Step 4: Make your quarterly SG payment for each employee to a complying super fund or retirement savings account (RSA) by the due date.
Be aware that if you make SG payments to a non-complying fund, you won’t have met your obligations. You can check if a fund is complying by using the ATO’s online Super Fund Lookup service. A retirement savings account is typically offered by banks and building societies.
If you’re a small business (you employ less than 20 employees or have an annual turnover less than $10 million), you can use the ATO’s Small Business Superannuation Clearing House to make your SG payments. This is a free service that allows you to make a single electronic payment and the ATO will then automatically distribute appropriate amounts to the super funds of your employees using its SuperStream facility.
If you’re a larger organisation, you also use the SuperStream system for your SG payments.
The first time you make an SG payment to a complying super fund or RSA on behalf of an employee, you need to provide the employee’s tax file number to the fund or account provider. Failure to do this can result in ATO penalties.
Some industrial awards specify where the super fund employee SG payments must be made to. If not, you have to offer your employees the option to choose a super fund when they start working for you by giving them a Superannuation standard choice form. You must also nominate a complying super fund that their SG payments will go into if they don’t choose their own complying fund.
Step 5: Check if you need to include any reportable super contributions (any additional payments you may have made above the SG for any employee) on their annual payment summary.
The SG charge
The SG charge is levied by the Australian Taxation Office (ATO) if you fail to make your employee SG payments on time. This charge is not tax deductible and includes:
- The shortfall amount
- Interest (currently 10%)
- An administration fee of $20 per employee per quarter.
If you don’t make your SG payments on time, you’ll also be required to lodge a superannuation guarantee charge statement to the ATO – otherwise you’ll be liable for an additional penalty.
When you make your late SG payment, you may be able to:
- Use a late payment offset to reduce your super guarantee charge prior to receiving your assessment from the ATO
- Carry your late payment forward so that it’s a pre-payment of a future SG obligation for the employee concerned, provided it is within the next twelve months.
The ATO prioritises the collection of unpaid SG charges. For example, if you’re a company director, they have the power to issue you with a breach notice and hold you personally liable for any outstanding SG payments. Or they can issue garnishee notices to your financial institution to direct them to divert company or business funds to pay any outstanding SG payments.
The superannuation guarantee amnesty
On 6 March 2020, the federal government introduced a one-off super guarantee (SG) amnesty to correct past unpaid SG amounts. Employers were given a six-month window, until midnight on 7 September 2020, to disclose, lodge and pay unpaid SG amounts for their employees.

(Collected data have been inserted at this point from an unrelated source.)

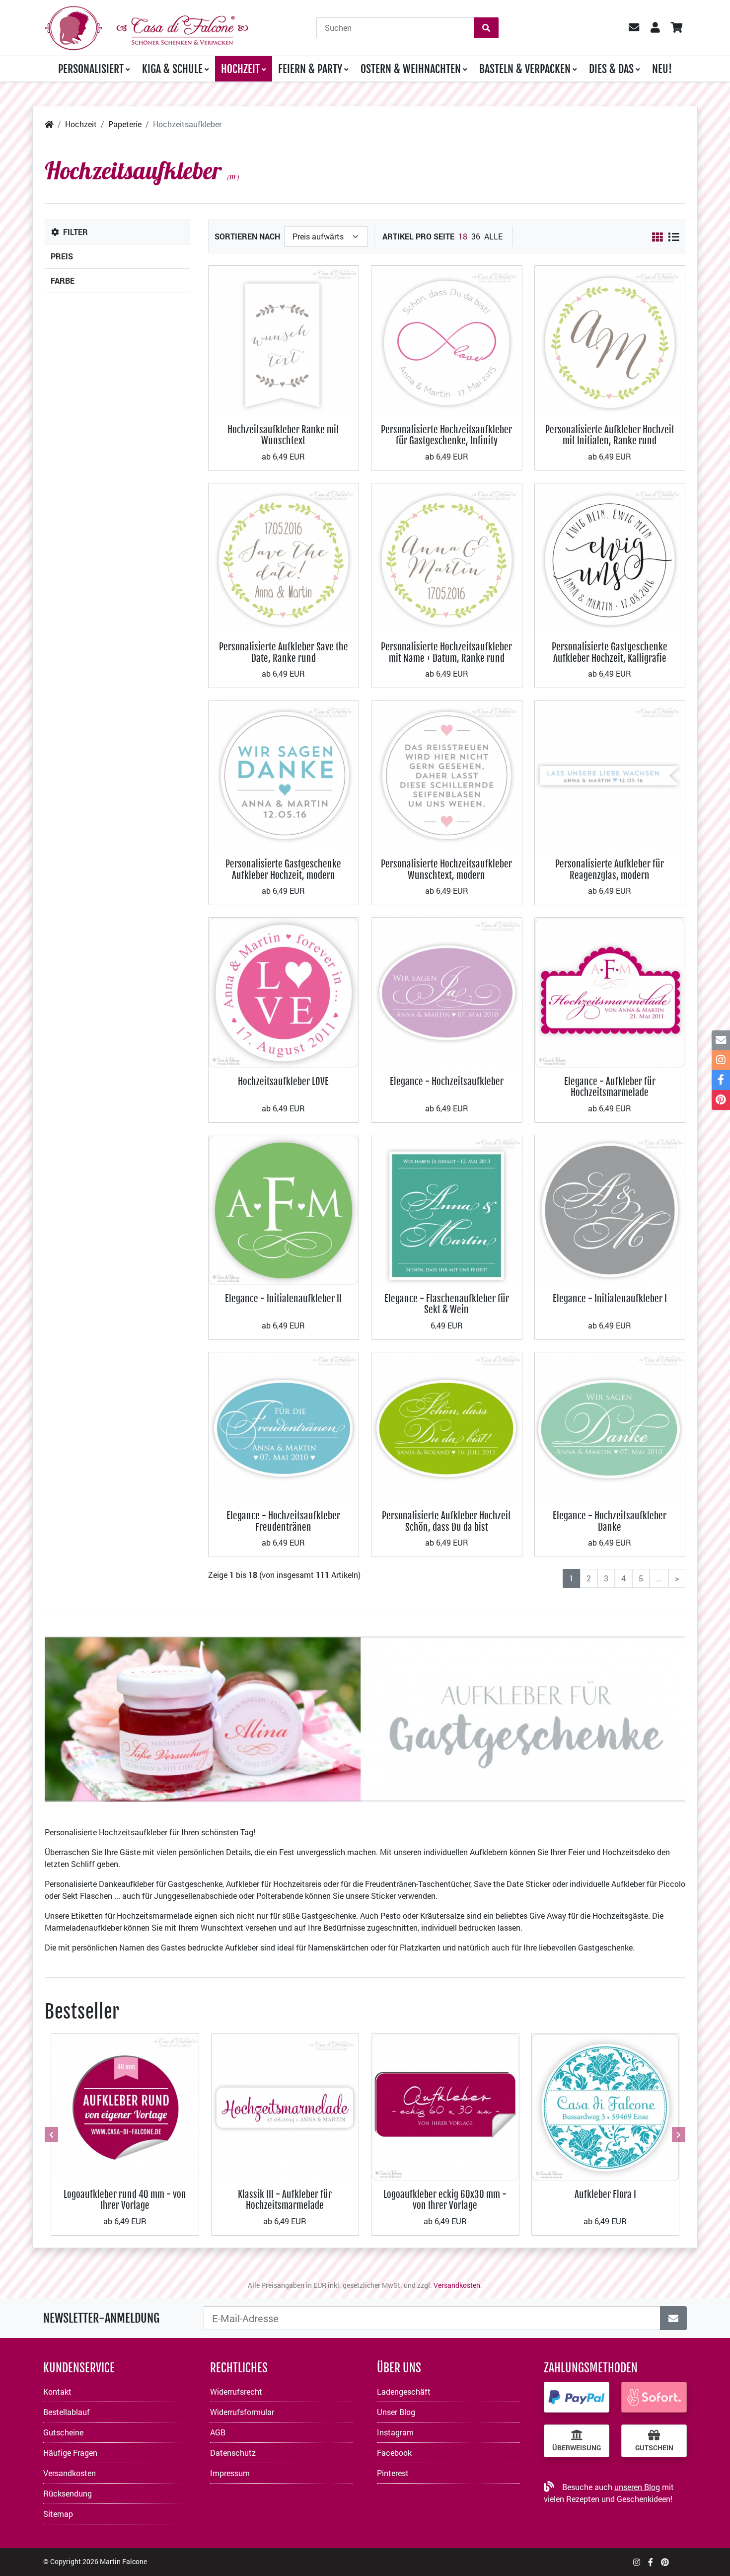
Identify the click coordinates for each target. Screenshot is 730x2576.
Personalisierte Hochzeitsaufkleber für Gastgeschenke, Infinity (446, 435)
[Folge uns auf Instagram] (636, 2562)
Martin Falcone (123, 2561)
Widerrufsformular (242, 2412)
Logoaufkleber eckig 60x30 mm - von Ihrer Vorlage (445, 2199)
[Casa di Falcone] (146, 26)
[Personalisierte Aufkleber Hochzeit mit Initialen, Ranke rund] (610, 340)
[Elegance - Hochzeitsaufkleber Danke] (610, 1426)
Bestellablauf (66, 2412)
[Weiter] (677, 2134)
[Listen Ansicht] (673, 237)
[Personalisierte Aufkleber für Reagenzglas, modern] (610, 774)
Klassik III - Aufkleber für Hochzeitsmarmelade (285, 2199)
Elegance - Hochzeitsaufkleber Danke (609, 1521)
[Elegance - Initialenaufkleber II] (284, 1209)
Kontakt (57, 2391)
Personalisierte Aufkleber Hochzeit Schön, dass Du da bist (446, 1521)
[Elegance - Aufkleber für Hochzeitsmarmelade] (610, 992)
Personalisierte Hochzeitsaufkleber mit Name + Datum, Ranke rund (446, 652)
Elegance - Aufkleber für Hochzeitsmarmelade (610, 1087)
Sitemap (58, 2513)
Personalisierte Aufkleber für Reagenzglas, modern (609, 869)
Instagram (395, 2432)
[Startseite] (49, 124)
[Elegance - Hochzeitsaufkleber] (446, 992)
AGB (217, 2432)
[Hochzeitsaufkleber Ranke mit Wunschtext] (284, 340)
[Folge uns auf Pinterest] (665, 2562)
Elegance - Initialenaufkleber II (283, 1298)
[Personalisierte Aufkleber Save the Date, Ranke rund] (284, 557)
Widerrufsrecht (236, 2391)
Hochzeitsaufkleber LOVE (283, 1081)
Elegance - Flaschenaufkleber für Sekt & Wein (446, 1304)
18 (462, 236)
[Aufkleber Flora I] (605, 2106)
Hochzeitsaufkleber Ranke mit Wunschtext (283, 435)
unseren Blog (637, 2487)
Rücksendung (67, 2493)
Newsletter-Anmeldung (101, 2318)
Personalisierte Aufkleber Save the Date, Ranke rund (283, 652)
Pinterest (393, 2473)
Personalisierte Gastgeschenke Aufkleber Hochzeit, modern (283, 869)
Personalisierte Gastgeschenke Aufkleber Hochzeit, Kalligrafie (609, 652)
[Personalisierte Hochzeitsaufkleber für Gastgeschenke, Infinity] (446, 340)
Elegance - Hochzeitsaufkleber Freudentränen (283, 1521)
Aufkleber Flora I (605, 2194)
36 (475, 236)
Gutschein (654, 2447)
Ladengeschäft (404, 2391)
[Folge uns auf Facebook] (650, 2562)
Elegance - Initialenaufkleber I (610, 1298)
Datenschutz (233, 2452)
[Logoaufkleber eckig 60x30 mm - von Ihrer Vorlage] (445, 2106)
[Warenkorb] (676, 28)
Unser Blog (396, 2412)
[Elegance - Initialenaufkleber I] (610, 1209)
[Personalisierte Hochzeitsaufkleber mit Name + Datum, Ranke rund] (446, 557)
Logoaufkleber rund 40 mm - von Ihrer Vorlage (125, 2199)
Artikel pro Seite (418, 236)
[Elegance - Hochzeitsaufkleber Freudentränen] (284, 1426)
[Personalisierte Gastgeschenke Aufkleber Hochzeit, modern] (284, 774)
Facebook (394, 2452)
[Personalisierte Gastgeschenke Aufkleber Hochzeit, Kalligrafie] (610, 557)
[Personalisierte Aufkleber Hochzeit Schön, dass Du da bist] (446, 1426)
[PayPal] (576, 2397)
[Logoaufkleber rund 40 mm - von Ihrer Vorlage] (125, 2106)
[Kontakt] (721, 1040)
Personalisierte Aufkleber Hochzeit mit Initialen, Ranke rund (609, 435)
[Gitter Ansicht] (657, 237)
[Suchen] (486, 27)
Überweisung (576, 2447)
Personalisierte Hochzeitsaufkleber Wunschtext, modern (446, 869)
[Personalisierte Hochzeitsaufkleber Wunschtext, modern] (446, 774)
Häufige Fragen (70, 2452)
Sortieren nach (247, 236)
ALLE (493, 236)
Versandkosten (457, 2285)
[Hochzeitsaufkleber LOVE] (284, 992)
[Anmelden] (673, 2318)
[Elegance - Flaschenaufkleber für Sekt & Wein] (446, 1209)
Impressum (230, 2473)
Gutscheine (63, 2432)
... (659, 1578)
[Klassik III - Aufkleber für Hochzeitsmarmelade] (285, 2106)
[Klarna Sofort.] (654, 2397)
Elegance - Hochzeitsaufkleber (447, 1081)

To remain eligible for the amnesty, you must declare and pay your SG shortfalls and interest charges by the cut-off date. Payments made during the amnesty can be claimed as tax deductions and not incur administration charges or penalties.
However, in recognition of the impact of COVID-19, the ATO says it will work with employers facing financial difficulties on flexible payment plans beyond 7 September, provided they apply for the amnesty by that date. Unfortunately, only payments made by 7 September will be tax deductible.

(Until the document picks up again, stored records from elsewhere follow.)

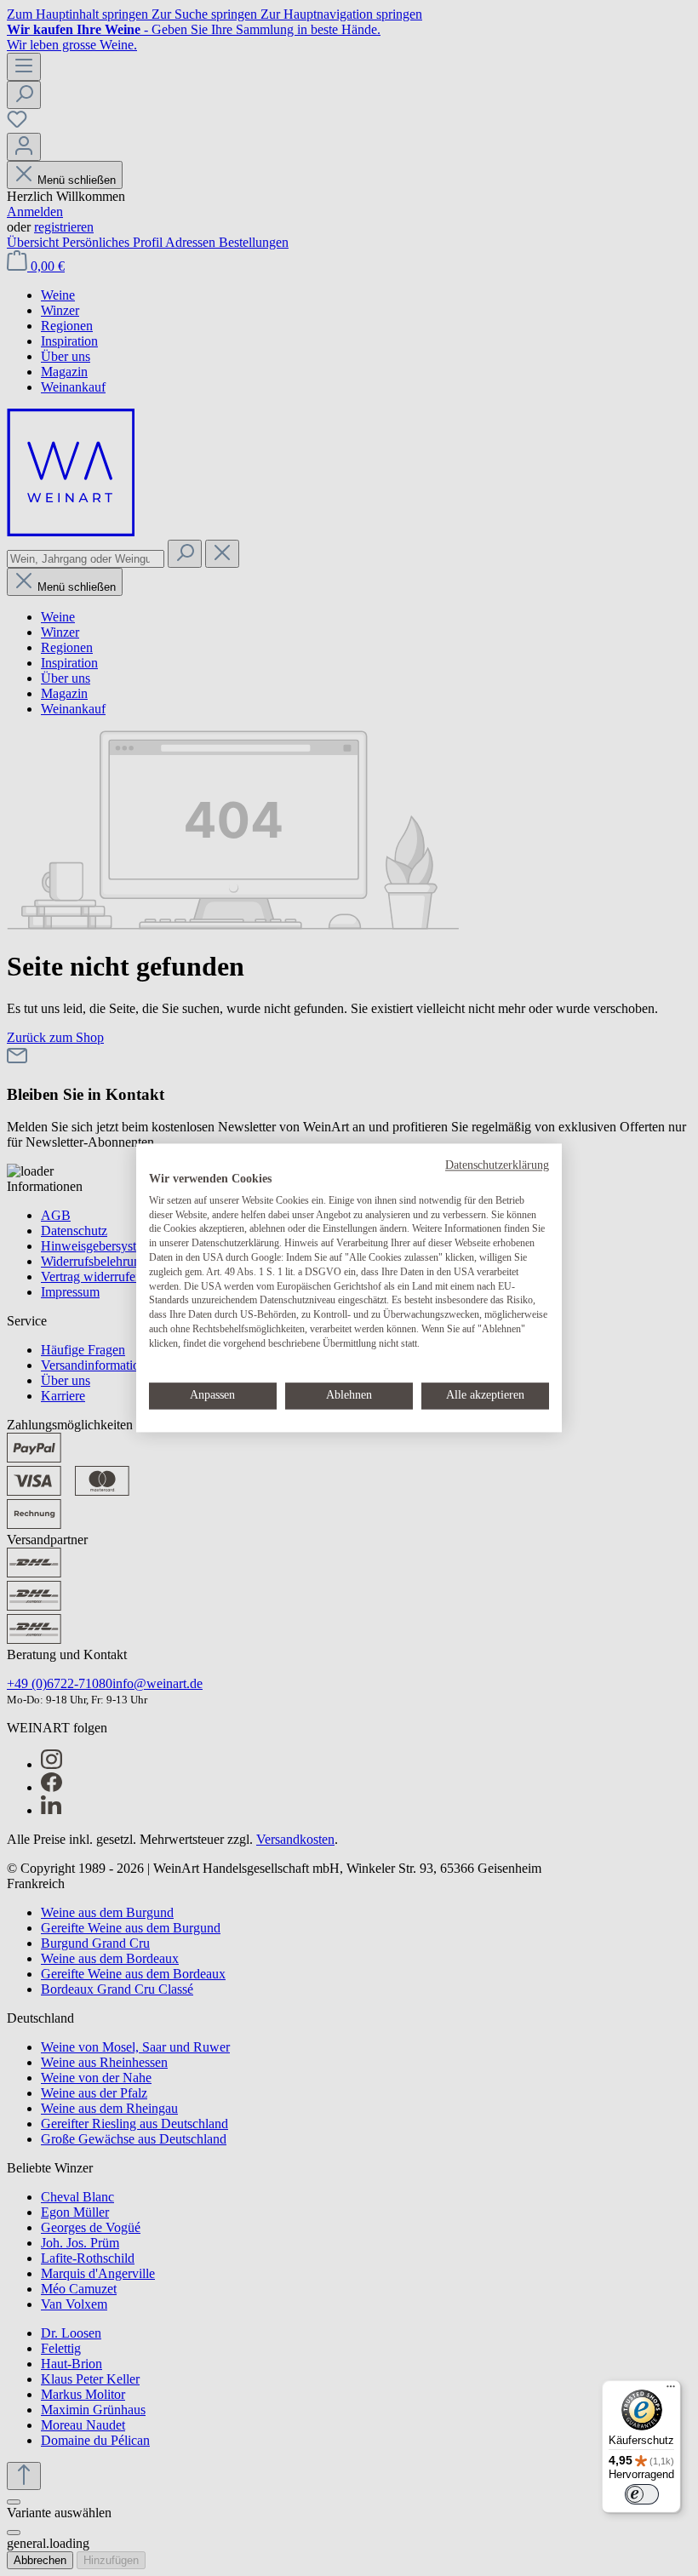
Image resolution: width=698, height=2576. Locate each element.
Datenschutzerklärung (497, 1165)
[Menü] (671, 2390)
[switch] (642, 2494)
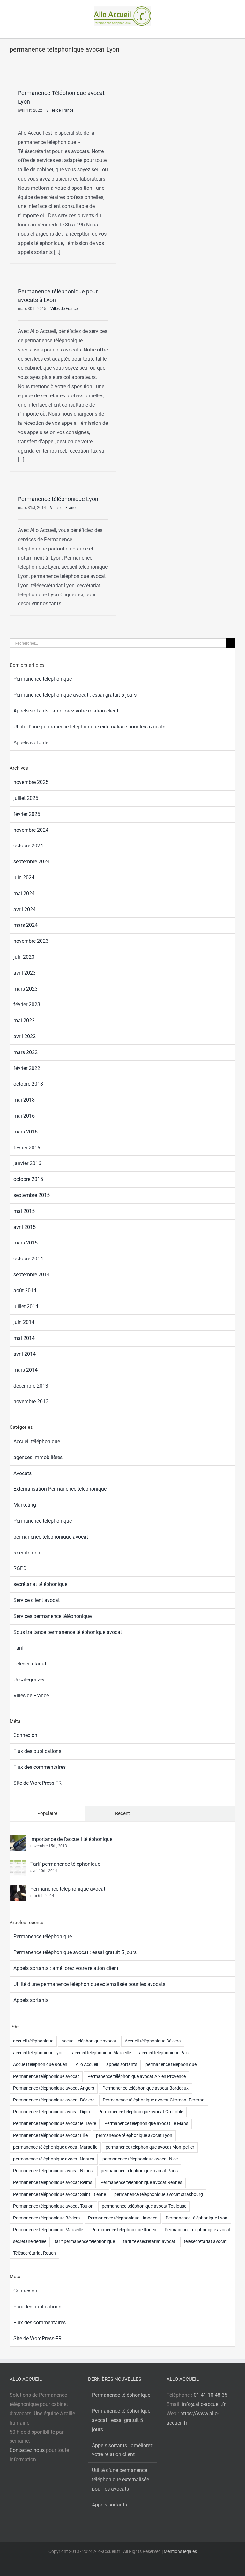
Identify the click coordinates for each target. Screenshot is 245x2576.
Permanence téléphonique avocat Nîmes (53, 2171)
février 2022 (26, 1068)
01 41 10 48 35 (210, 2395)
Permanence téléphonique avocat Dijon (51, 2112)
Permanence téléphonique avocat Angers (53, 2088)
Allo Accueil (87, 2064)
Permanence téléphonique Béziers (46, 2218)
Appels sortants (30, 743)
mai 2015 (24, 1211)
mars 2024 (25, 925)
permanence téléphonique (171, 2064)
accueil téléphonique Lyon (38, 2053)
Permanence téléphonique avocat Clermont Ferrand (153, 2100)
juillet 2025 (25, 798)
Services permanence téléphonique (52, 1616)
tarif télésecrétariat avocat (149, 2241)
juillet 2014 (25, 1306)
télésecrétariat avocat (205, 2241)
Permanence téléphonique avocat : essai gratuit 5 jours (75, 695)
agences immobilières (38, 1457)
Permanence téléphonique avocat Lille (50, 2135)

The ATO has warned that employers who choose not to come forward during the amnesty will face significant costs if underpayment of SG amounts is discovered in future audits. After the amnesty, shortfalls will attract a minimum penalty of 100% and as much as 200%.
The SG is a legal compliance obligation for all employers in Australia. Failure to comply could attract significant penalties from the ATO, so it pays to understand your obligations.
The information contained in this article is general in nature.